Activist Alaa Abd-El Fattah, ordered by a military court this week to serve 15 days in detention while his case is being investigated, posts on his blog --- translation by Mina Yaguib and Sultan Sooud Al Qassemi:
I am writing this blog while being ashamed of myself, I was moved to Tora Investigative [Jail] on my insistence and nagging because I could not take the difficult circumstances of the detention during appeal: the darkness, the filth, the cockroaches that crawl over my body day and night. There is no break and we don't see the sun, darkness again.
But the issue that bothered me most was the toilet. I don't know how to handle the filth of the toilets and the absence of doors and stayed five days fasting, binded, binded, binded.
I was confounded by Nawarah (Negm)'s article in which she spoke of my manliness....I didn't know how to man-up and take (the conditions), even though thousands are bearing such conditions and worse, even though I haven't experienced the agonies of a military jail and wasn't tortured like other colleagues [enduring] military trials.
I have let down my colleagues of the Maspero detention [those arrested after the 9 October clashes in which 28 people died]...I have let down the convicts who were moved by the commotion that was created for me and decided to tell me about the atrocities of the Ministry of Interior so I can tell the people. They were happy that someone could tell of the baltagiya (thugs) and the organized gangs, and yet I fled for the toilets.
I have exchanged the youthful company of the convicts who were filled with happiness and joy with [the company at Tora] of ones accused of embezzling public funds. [The jail] is full of geezers, depression and boredom.
During the appeal, I was daily discovering stories of those who were wronged and (other) important cases, the low-ranking police officers who were detained after their first protest and were accused of burning the ministry. I didn't believe that there was something genuine amongst their ranks until I had met them....The State Security is developing new discreet tools instead of detention, torture, and neglect that I have witnessed in front of my eyes, that I am memorising so I can tell you about them when I get out.
It's not only the convicts only who felt that I can play a role from the inside, the detectives were also harassing and inspecting whoever was conversing with me and the large number of informants and all what I said found its way to the administration.

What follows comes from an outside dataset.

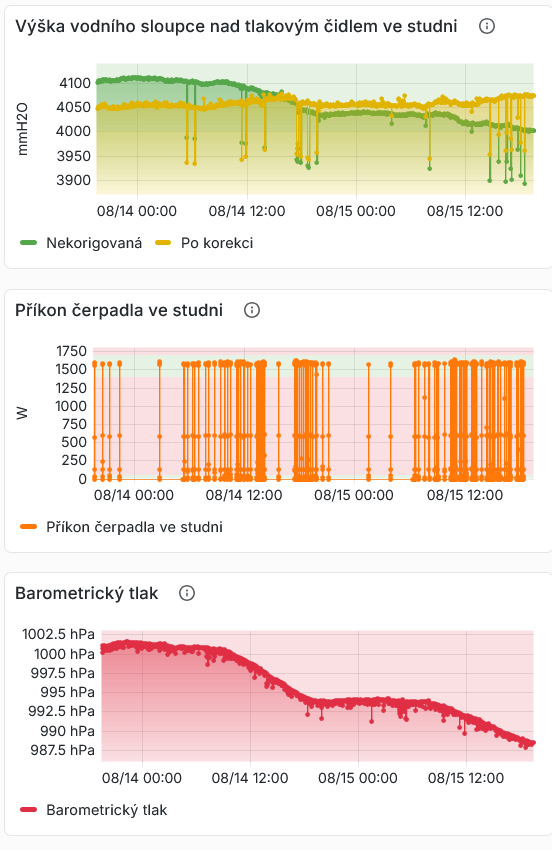Click info icon beside Barometrický tlak title
Image resolution: width=552 pixels, height=850 pixels.
pos(187,593)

I left all that for a more spacious, cleaner, and brighter cell, and because I couldn't man up and withstand the toilets of the appeal (prison). This is my capability, these are my limits, and this is my weakness.

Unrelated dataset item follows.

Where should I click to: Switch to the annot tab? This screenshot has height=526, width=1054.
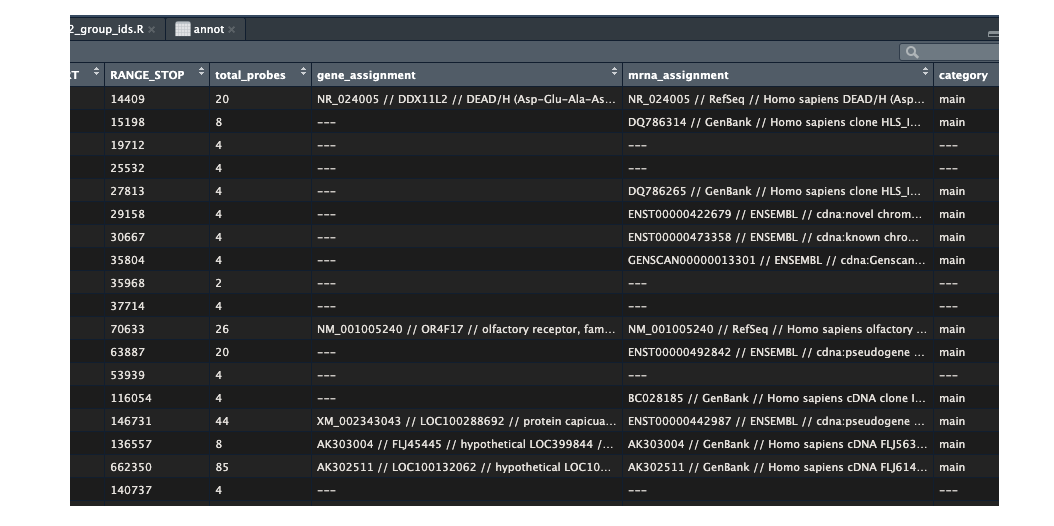point(208,29)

Even my decision to reject being investigated in front of a military prosecution, the decision that you are celebrating, has an element of cowardice. The day we gathered to take the decision I did not have any courage to listen to (my wife) Manal's opinion, whom I will leave alone in the last days of her pregnancy, whom I will leave her alone to oversee the workers who are preparing Khaled's roo. I shall be detained and she shall be burdened while she is running around for my demands, my sustenance, and my visitation permits as well as the campaign that was founded for my case. I took the decision in a meeting with colleagues from the revolution and got her stuck. I did not listen to my wife and depended only on the certainty that she will back me up in all my choices.

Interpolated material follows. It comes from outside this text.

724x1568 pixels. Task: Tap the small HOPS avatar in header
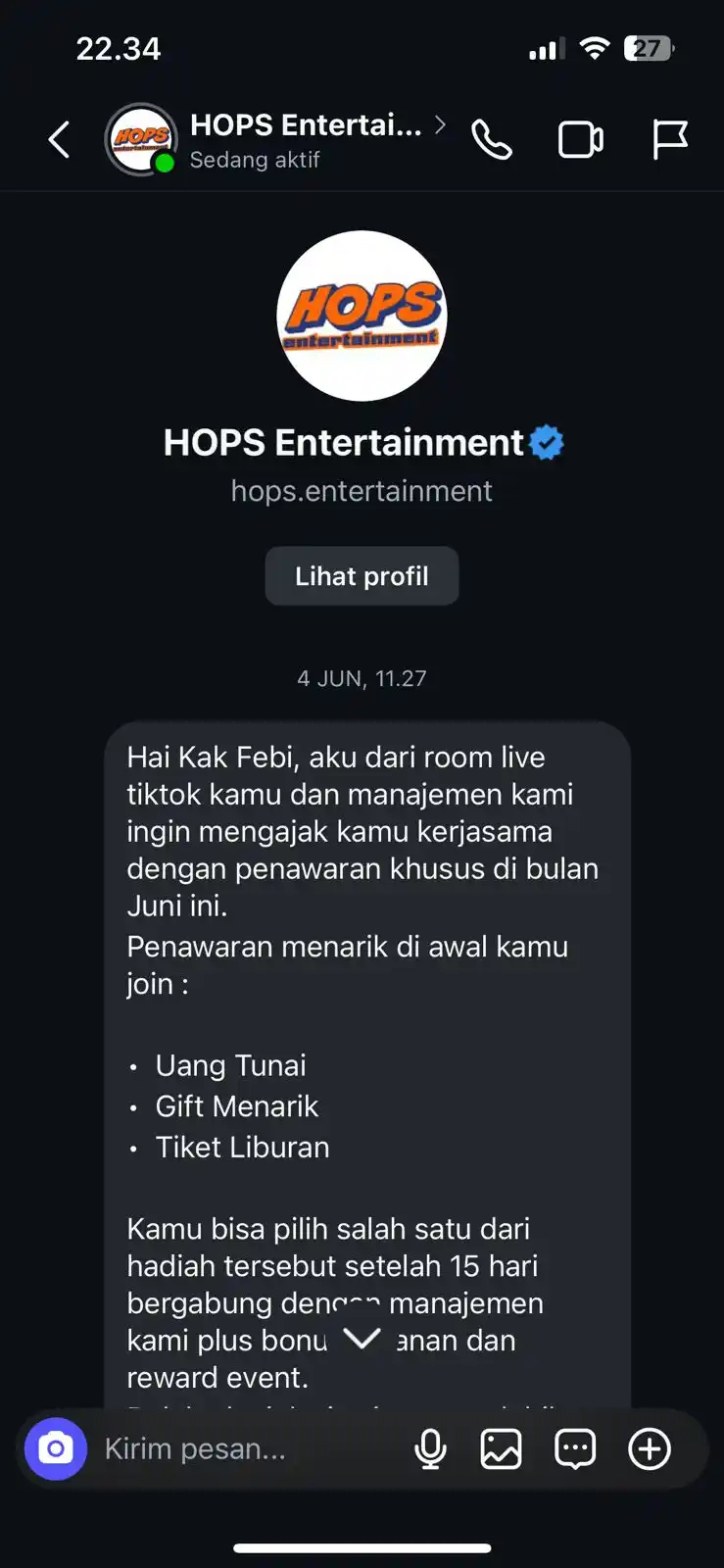click(141, 139)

And yet I am proud, it's true I am not the macho that Nawara (Negm) thinks I am, but I am not a coward either. I was offered --- by an important person from the revolution -- a plea that allows me a swift exit. Get out but refrain from insulting the General (Mohamed Hussein Tantawi, the head of the rulig Supreme Council of the Armed Forces). Only that. A small sacrifice was asked but I rejected it: how would I have faced my family if I had accepted?
Let's begin from the start: How are you? I am Alaa, a foot soldier in the revolution, there are those who sacrificed more than me, those who are much more courageous than me, and those whose role is much more important than mine.
I am Alaa, proud that I am doing what I can. I sometimes surprise myself with what I am capable of. And I know myself and what I am not capable of. I try never to fail my commitments, I try to overcome fear always, and I constantly try to be in the front lines at all times.
If you see in me any magnanimity, courage or bravery, know that I draw them from my mom, my younger sisters, and my wife (separated from whom is the hardest part of detention).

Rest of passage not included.